All jokes aside (more or less), imagining my wedding allows me the satisfaction of two desires: it represents romantic hopefulness and hopeless romanticism, a hypothetical, preemptive celebration that serves to assure me that one day I will find myself in a fulfilling life partnership. But more simply, it allows me the indulgence of conceptualizing a giant party thrown in my honor where the aforementioned, weirdly specific elements are not questioned because this is my day, my terms. I shall have all the buckets of sunflowers and ice cream toppings I well please (within financial reason). I know that weddings inspire a spectrum of totally valid emotions; weddings (and marriage) aren’t for everyone. And who knows—maybe my idealization of this life event will pass. But for now, I really like the prospect of designing a personalized tribute to what will be one of the most important relationships in my life. And I really, really like the thought of having my own vat of hot fudge. Mmm.
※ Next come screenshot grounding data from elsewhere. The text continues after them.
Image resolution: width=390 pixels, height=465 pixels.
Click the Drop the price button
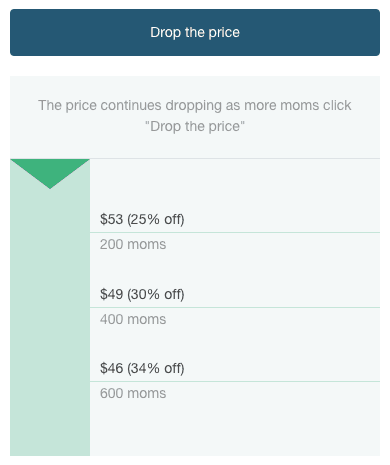coord(195,32)
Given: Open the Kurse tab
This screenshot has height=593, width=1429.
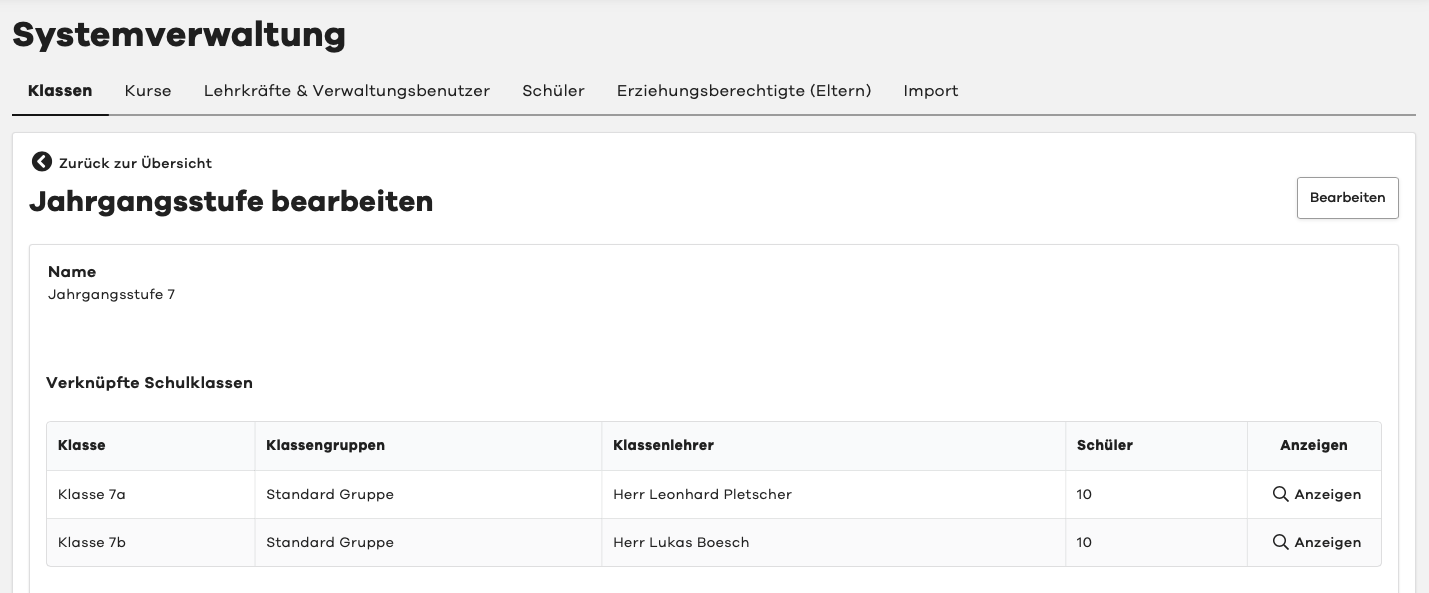Looking at the screenshot, I should tap(148, 91).
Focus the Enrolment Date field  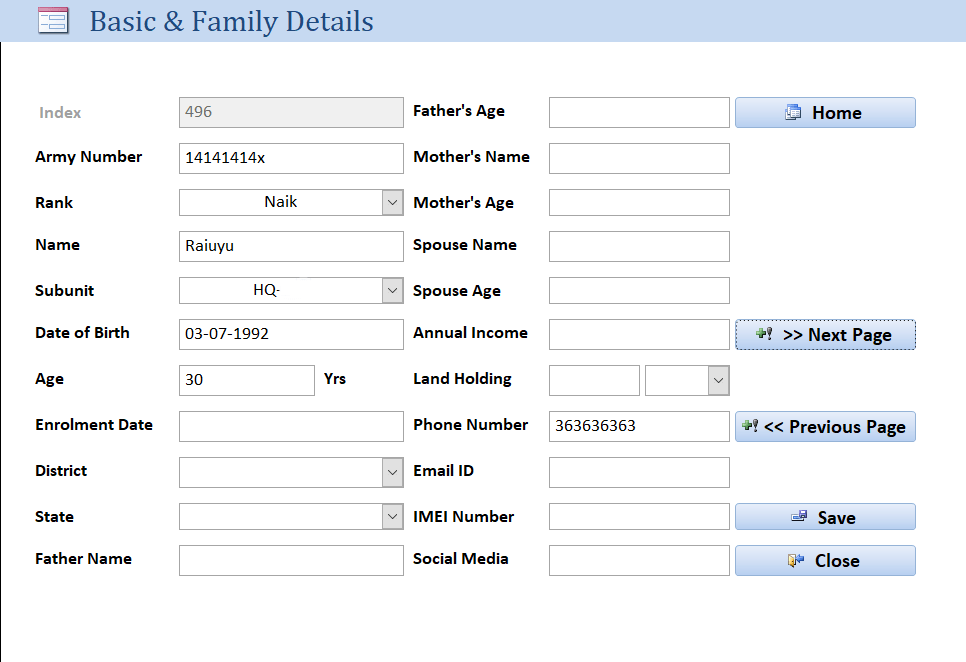tap(291, 427)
So feel free to invite me to your weddings in the meantime. Let me live vicariously through your heartfelt toasts and bluegrass quartets. Let me dominate your dance floors and consume your cake. And when the time comes, I will swoop in front of your maid of honor to catch the bouquet. I will propose, or be proposed to, or both. I will unveil my master plan to my eventual (though assuredly dashing) fiancé and after his initial bewilderment about my predetermined specificities, we will plan this whole hullabaloo for real. And you’re all invited.*

*(Not really. But I can forward y’all the link to my Crate and Barrel registry.)